### Исходные данные:
★ ★ ★ ★ ★
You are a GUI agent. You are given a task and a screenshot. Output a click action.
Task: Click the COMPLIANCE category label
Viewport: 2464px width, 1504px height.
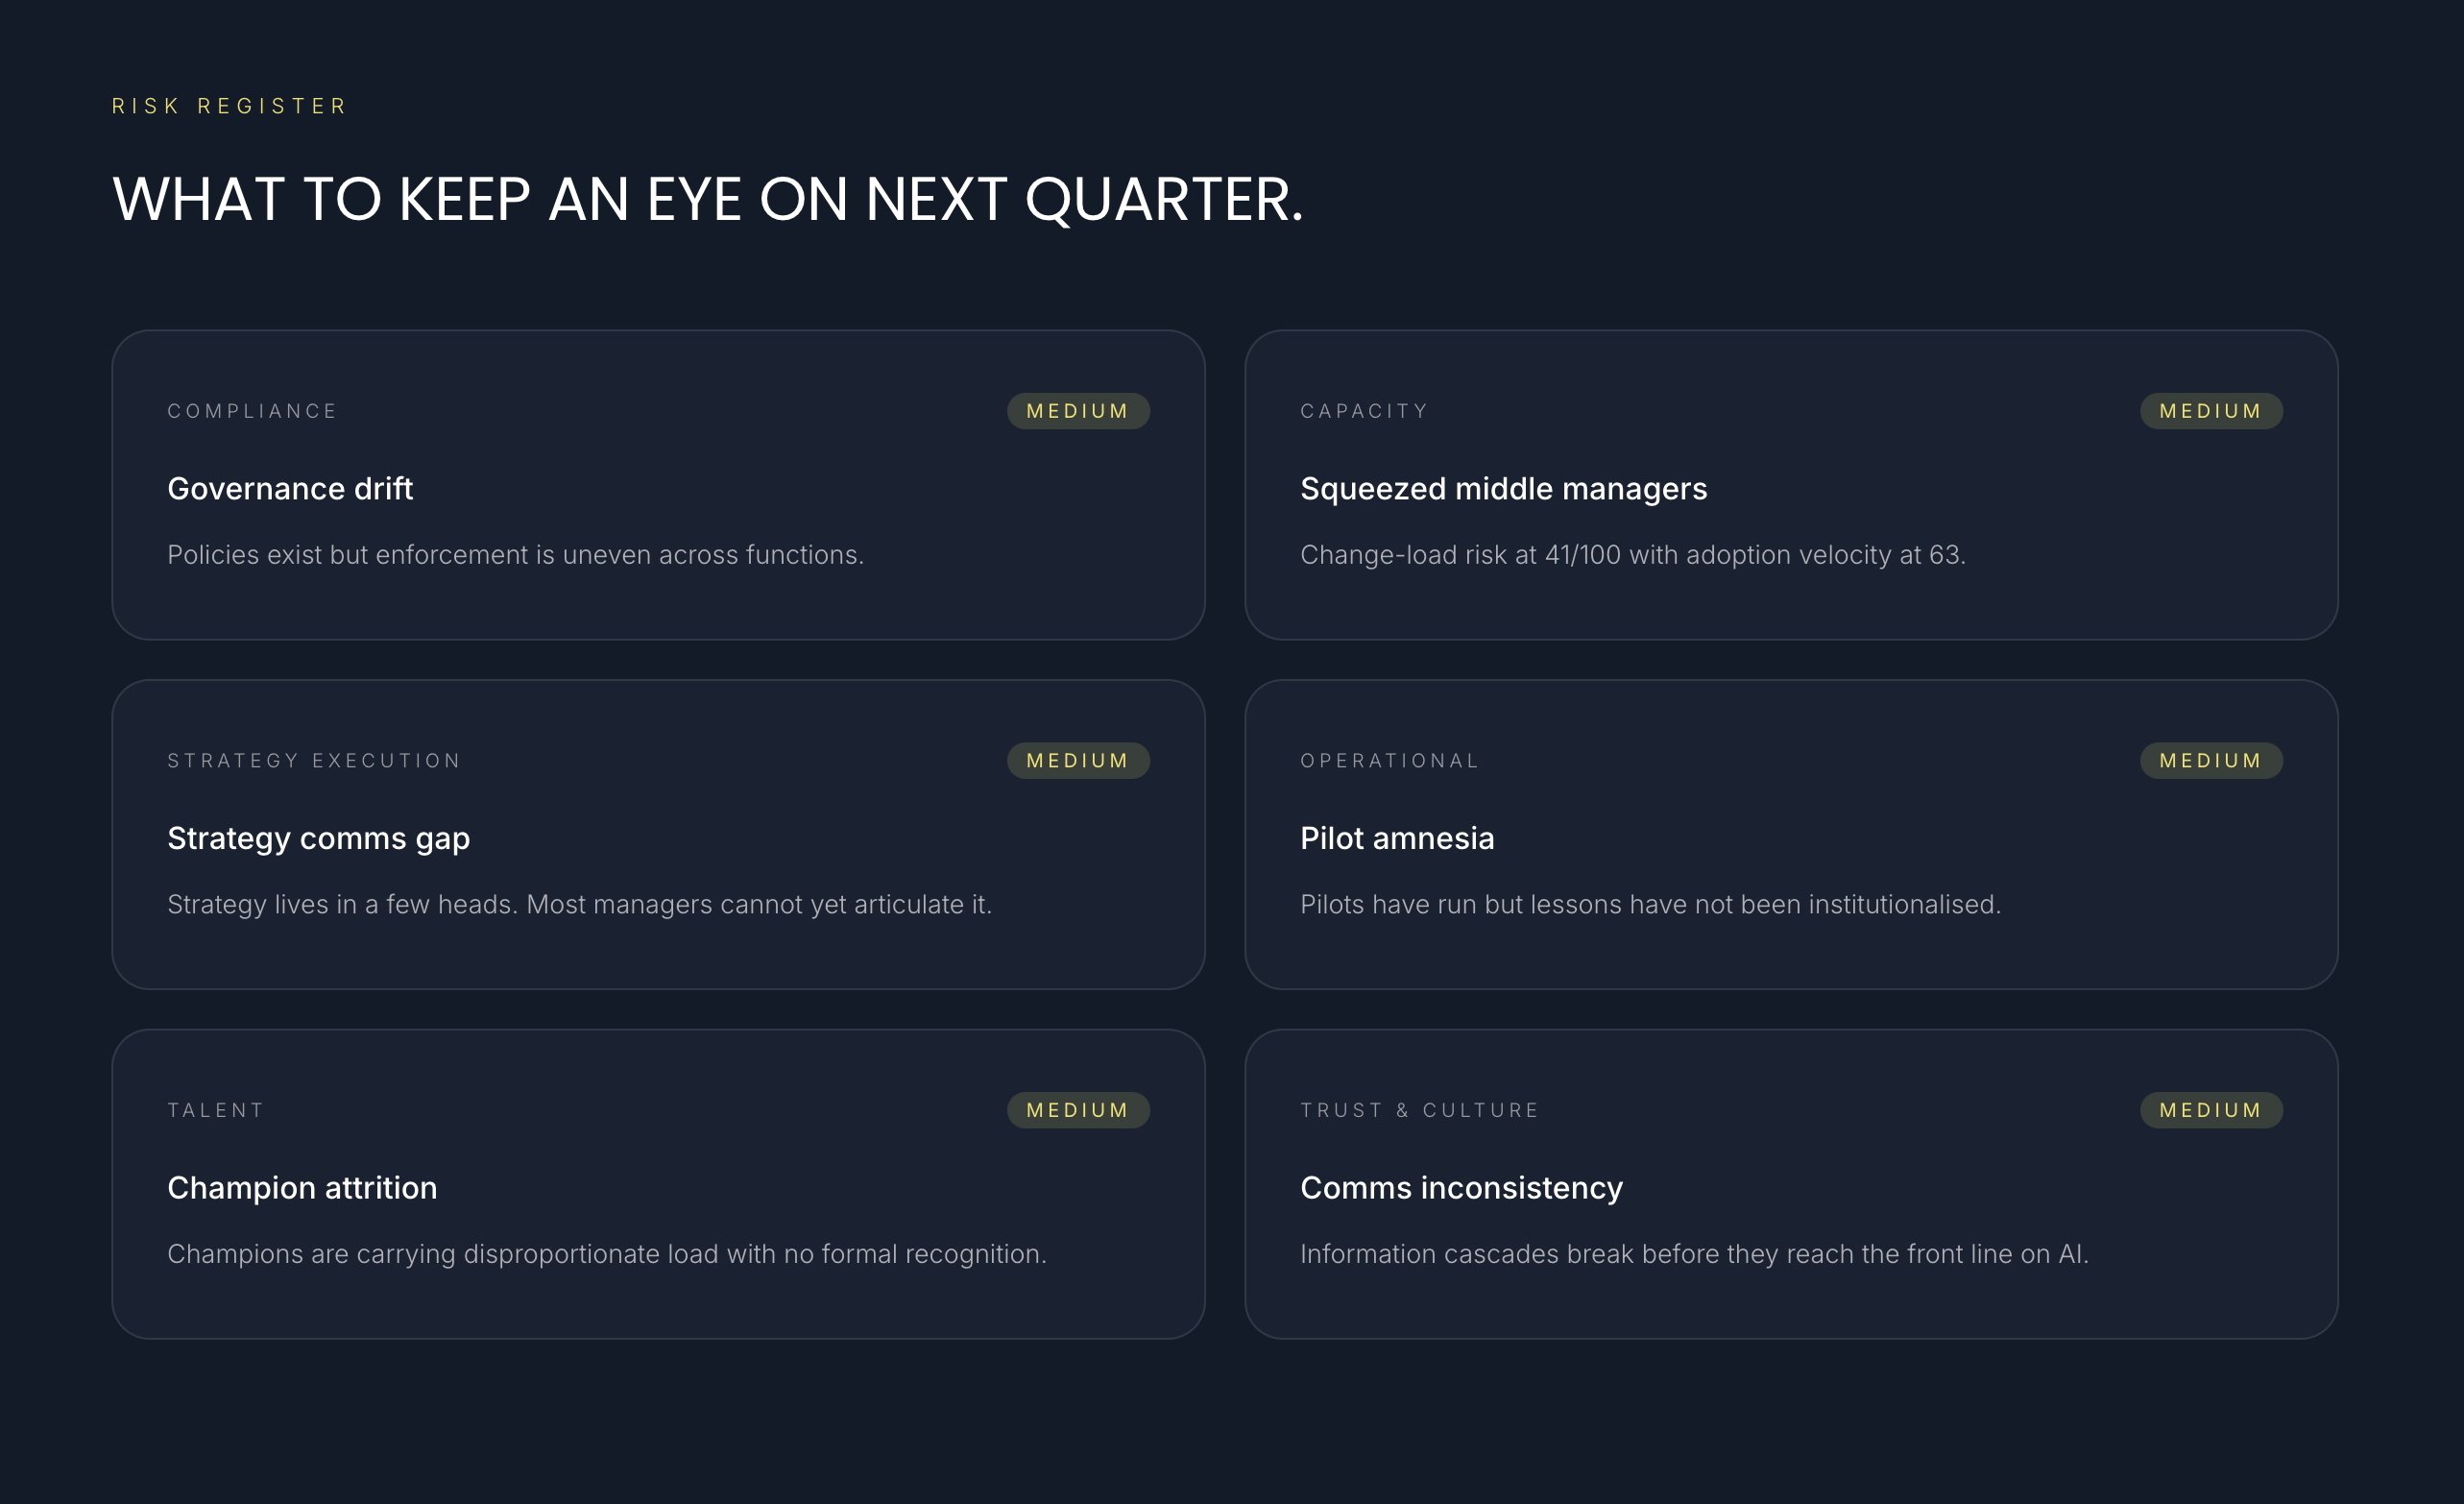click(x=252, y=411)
★ ★ ★ ★ ★
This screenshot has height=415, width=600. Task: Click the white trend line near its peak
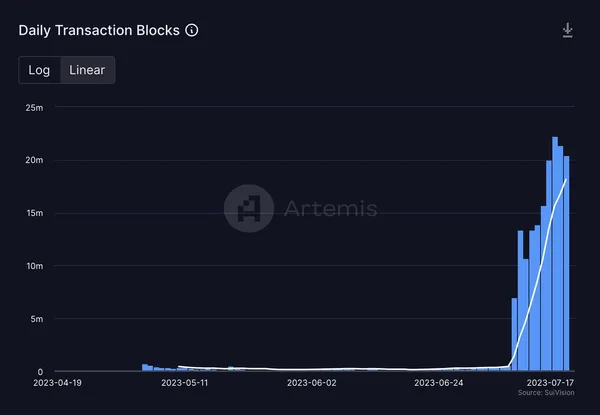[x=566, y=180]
★ ★ ★ ★ ★
### Задание:
Преобразуйте в JSON-список строк фрагмент листинга выше: всё от строки, содержащей "You are a GUI", до строки, содержащей "click(x=252, y=411)", включительно. Каждой строке соответствует одна запись списка, пустые строки пропустите, изображения в ответ не включайте.

### Ответ:
[
  "You are a GUI agent. You are given a task and a screenshot. Output a click action.",
  "Task: Click the COMPLIANCE category label",
  "Viewport: 2464px width, 1504px height.",
  "click(x=252, y=411)"
]